Mr. Liggett’s welded metal signs and whirligig artwork began showing up on his land in the late 1980s.

“He once said that politicians can’t help themselves,” Schultz said. “They put their foot in their mouth all the time.”

Mr. Liggett was born Dec. 28, 1930. He grew up on his family’s farm near Mullinville. He was a graduate of Mullinville High School, attended Dodge City Community College and the University of Texas, majoring in political science. He wanted to study law, according to biographical records of Mr. Liggett at the Grassroots Art Center.

He joined the Navy in 1948, and then, in 1957, the Air Force. He moved back to his hometown in 1971, then to California before returning again to Mullinville in 1987.

In recent years, Mr. Liggett’s health had declined and he had, for a time, lived at Fort Dodge Veterans’ Home, Schultz said.

“He would not have been a happy camper to have lingered much longer,” Schultz said.

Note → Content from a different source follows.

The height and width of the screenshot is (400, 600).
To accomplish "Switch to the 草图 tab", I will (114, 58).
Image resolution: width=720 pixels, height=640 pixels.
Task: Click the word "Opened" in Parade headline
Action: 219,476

Mr. Liggett called his work and what he did “Disco Art Works, Manufacturer of Political Statement Totem Poles.”

His pieces offered commentary on politicians, local shenanigans and other events. Mr. Liggett’s signs featured seven languages and references to Shakespeare and the conquering of the Aztecs.

When it came to his political signs, Mr. Liggett leaned more toward being conservative. Government intrusion into almost every aspect of American life forced him to become conservative, he told an Eagle reporter in 1994.

In 2001, The Eagle reported that as many as 100 vehicles a day pulled onto the paved shoulder of either U.S. 400 or U.S. 54 to gawk and take pictures of his artwork, and that concerned local and state officials. After reviewing traffic patterns next to Mr. Liggett’s land, the Kansas Department of Transportation decided to install “emergency parking only” signs there.

He could be a curmudgeon, feisty and independent. Folks in Mullinville, a town with less than 300 people, would at times roll their eyes at Mr. Liggett. He was barred from the local cafe more than once because managers found his antics irritating, The Eagle reported in 2001.

But his artwork — eclectic though it was — was considered inspired, gaining him and Kansas fame in the art world.

The Grassroots Art Center in Lucas has nearly 40 pieces of his work, Schultz said. And a trust has been created to make sure the artwork is preserved.

“He was of the same nature as S.P. Dinsmore,” Schultz said of the famed-grassroots artist in Lucas who created the “Garden of Eden” sculptures from concrete.

In fall of 2013, Mr. Liggett was featured on the History Channel’s “American Pickers.”

M.T. Liggett told The Eagle he acted like himself when TV cameras came rolling into Mullinville.

“I'm sure there are going to be a lot of bleeps,” he said.

And there were.

The show billed him as an American folk artist and the show’s team, Mike Wolfe and Frank Fritz, called it one of their best.

According to the channel’s website, “Mike and Frank meet an octogenarian artist whose collection includes a shrine to each of his six ex-wives and every other woman he’s ever been with. Picking a fellow picker, the guys visit a sprawling junkyard that’s packed with rusty gold.”